Earlier this year, the Aga Khan Museum in Toronto presented 50 full-scale images of doors by Kiarostami (Doors Without Keys). Curators selected the pictures from 200 works made by Kiarostami over 20 years. He found and photographed the doors—all locked—in Iran, France, Morocco and Italy. The images were displayed at the museum in a maze-like configuration.

In an interview, the artist explained what sparked his passion for photography. He told us: “I owe it to the 1979 Revolution [in Iran], because it was very hard to make films. I had to go on producing images, so I started taking still pictures. It became a parallel activity to film-making. They interact. There’s a mutual influence.”  

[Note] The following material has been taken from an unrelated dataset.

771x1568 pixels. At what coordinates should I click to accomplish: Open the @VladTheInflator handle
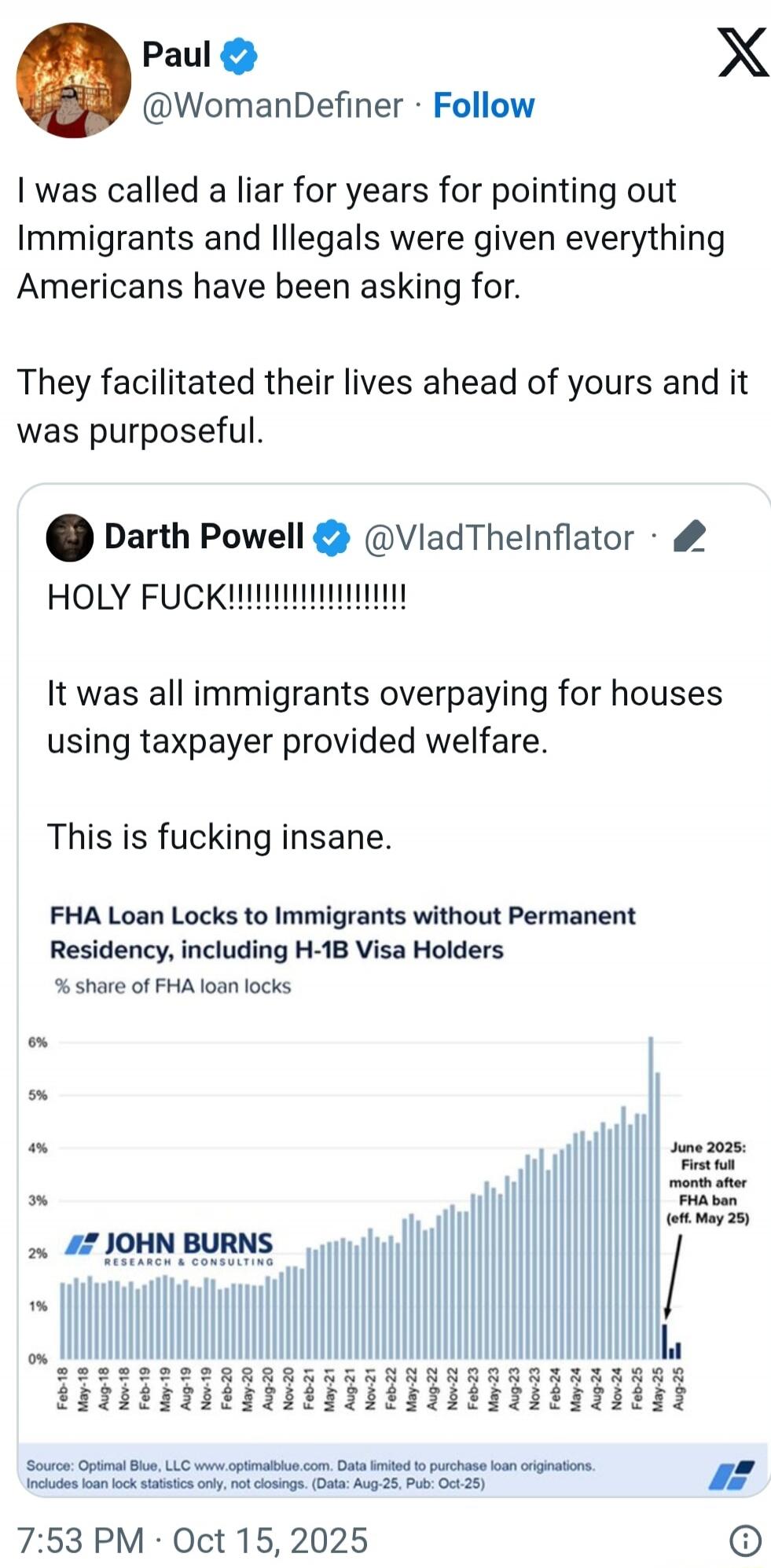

He also explained why he was drawn to still photography, saying: “I guess it’s a defence mechanism, but also kind of a protest against all this—in my view—unwelcome movement in images. Some of my latest works are experimental films that last four or five minutes. But each still image can last four or five minutes. If an image is worth seeing, it takes concentration and contemplation.”

In 2009, Kiarostami showed a series of photographs entitled Road and Rain at Purdy Hicks Gallery in London; the exhibition was co-organised with the London-based arts organisation Candlestar whose director, Fariba Farshad, says: “When we were working on this show Kiarostami often told me that photography was his first love. 'It is my meditation,' he often said and the images that he made have the meditative, poetic quality that pervades all his work.”

Kiarostami told The Guardian in 2009: “The idea for this series of rain pictures is one I had a long time ago. I had spent years looking through my car windscreen, admiring the rural landscape, admiring the raindrops and the effect of light on them.”

Another important series called Snow White comprises 30 images of snow-covered landscapes taken between 1978 and 2004. A work from the series, some of which were taken on Iran’s Caspian coast, sold at Bonhams in 2008 for $132,000. “In the Snow White series, Kiarostami makes a transition from the urban to the natural, and with it replaces political discourse with philosophical contemplation,” said the catalogue entry.